**Task requirements**
Quote the passage on LLCs and stock between "Do LLCs issue" and "stock is issued.", inclusive.

**Passage to read**
>> Start

Do LLCs issue stock? The short answer is no. An LLC has multiple or single owners, also referred to as members; they can join or leave at anytime during the LLC's lifetime and each member receives varying amounts of the profits. The LLC is a pass-through entity, and no stock is issued.

LLC organizations are allowed by the IRS to be considered corporations for tax filing purposes, but this status only applies to taxes, not the ability to issue stock. Only a true corporation is allowed to issue stock.

Understanding Stocks

A stock is a unit representing ownership of a corporation. Shareholders completely own the organization, with each share of stock representing a fraction of this ownership. To keep other entities from taking over the corporation, a corporation may choose to keep at least half of the shares. 

Each share represents a financial investment in the organization, providing capital for the corporation to use in running the business. Each shareholder owns a percentage of the corporation that corresponds to the amount of his shares and the amount they are worth. In most states, shareholders are free to sell their stock at any time, which includes any voting rights they might have. 

Corporations can issue different classes of stock. Common stock gives owners voting rights as to how the company is run. Preferred stock may or may not include voting rights, but if the corporation goes out of business and is liquidated, these shareholders will be paid off first.

Understanding Bonds

Stock is ownership in a corporation, which only a corporation can issue. However, LLCs are free to issue bonds to raise capital for running the business. The bond is purchased from the company that issues it; it is a form of loan, and the company must later buy it back from the investor with added interest.

Formation of LLCs vs. Corporations

The process of forming an LLC is similar to forming a corporation, but there are a few differences.

  • LLCs require articles of organization to be filed with the state. 
  • LLCs require an operating agreement to lay out the interests of the members with regard to their ownership.
  • Corporations require articles of incorporation to be filed with the state.

>> End

[Records for locating described items]
>> Start

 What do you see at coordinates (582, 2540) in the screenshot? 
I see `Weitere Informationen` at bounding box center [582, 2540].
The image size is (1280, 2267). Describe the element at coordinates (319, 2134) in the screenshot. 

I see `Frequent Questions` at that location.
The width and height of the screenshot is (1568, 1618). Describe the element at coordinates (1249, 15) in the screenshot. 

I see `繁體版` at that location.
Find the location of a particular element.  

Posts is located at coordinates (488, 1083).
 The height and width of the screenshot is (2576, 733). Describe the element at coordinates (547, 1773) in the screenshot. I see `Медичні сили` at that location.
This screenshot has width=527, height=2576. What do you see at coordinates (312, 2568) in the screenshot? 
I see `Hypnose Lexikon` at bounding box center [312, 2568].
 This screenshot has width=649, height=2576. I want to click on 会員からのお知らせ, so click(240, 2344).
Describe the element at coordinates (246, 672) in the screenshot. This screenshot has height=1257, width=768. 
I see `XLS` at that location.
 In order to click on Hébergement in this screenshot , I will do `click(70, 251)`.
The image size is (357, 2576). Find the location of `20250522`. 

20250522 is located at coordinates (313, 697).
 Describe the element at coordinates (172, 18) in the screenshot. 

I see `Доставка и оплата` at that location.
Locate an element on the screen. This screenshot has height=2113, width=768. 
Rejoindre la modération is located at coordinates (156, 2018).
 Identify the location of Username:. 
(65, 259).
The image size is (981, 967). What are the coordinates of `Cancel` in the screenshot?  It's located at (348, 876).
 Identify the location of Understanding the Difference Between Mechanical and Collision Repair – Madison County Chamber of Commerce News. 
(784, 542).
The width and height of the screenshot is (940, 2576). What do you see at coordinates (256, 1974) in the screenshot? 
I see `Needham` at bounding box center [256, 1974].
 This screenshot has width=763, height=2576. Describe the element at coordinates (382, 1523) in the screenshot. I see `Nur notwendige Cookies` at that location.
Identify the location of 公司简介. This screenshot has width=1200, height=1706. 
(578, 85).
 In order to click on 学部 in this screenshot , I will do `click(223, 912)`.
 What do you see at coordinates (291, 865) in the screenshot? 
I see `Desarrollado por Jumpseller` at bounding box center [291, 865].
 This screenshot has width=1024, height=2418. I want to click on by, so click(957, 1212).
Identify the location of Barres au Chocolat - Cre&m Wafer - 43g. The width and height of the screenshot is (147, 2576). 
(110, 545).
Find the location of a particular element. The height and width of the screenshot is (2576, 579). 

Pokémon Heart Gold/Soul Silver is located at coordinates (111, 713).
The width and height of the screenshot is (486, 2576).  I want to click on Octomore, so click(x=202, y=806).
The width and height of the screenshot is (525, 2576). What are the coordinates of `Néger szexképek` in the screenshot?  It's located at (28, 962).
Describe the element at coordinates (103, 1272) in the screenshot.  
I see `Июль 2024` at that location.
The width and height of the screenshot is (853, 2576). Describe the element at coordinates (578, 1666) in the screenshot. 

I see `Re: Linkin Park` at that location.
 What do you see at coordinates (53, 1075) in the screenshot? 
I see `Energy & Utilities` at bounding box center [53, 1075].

>> End

**Output of the exercise**
Do LLCs issue stock? The short answer is no. An LLC has multiple or single owners, also referred to as members; they can join or leave at anytime during the LLC's lifetime and each member receives varying amounts of the profits. The LLC is a pass-through entity, and no stock is issued.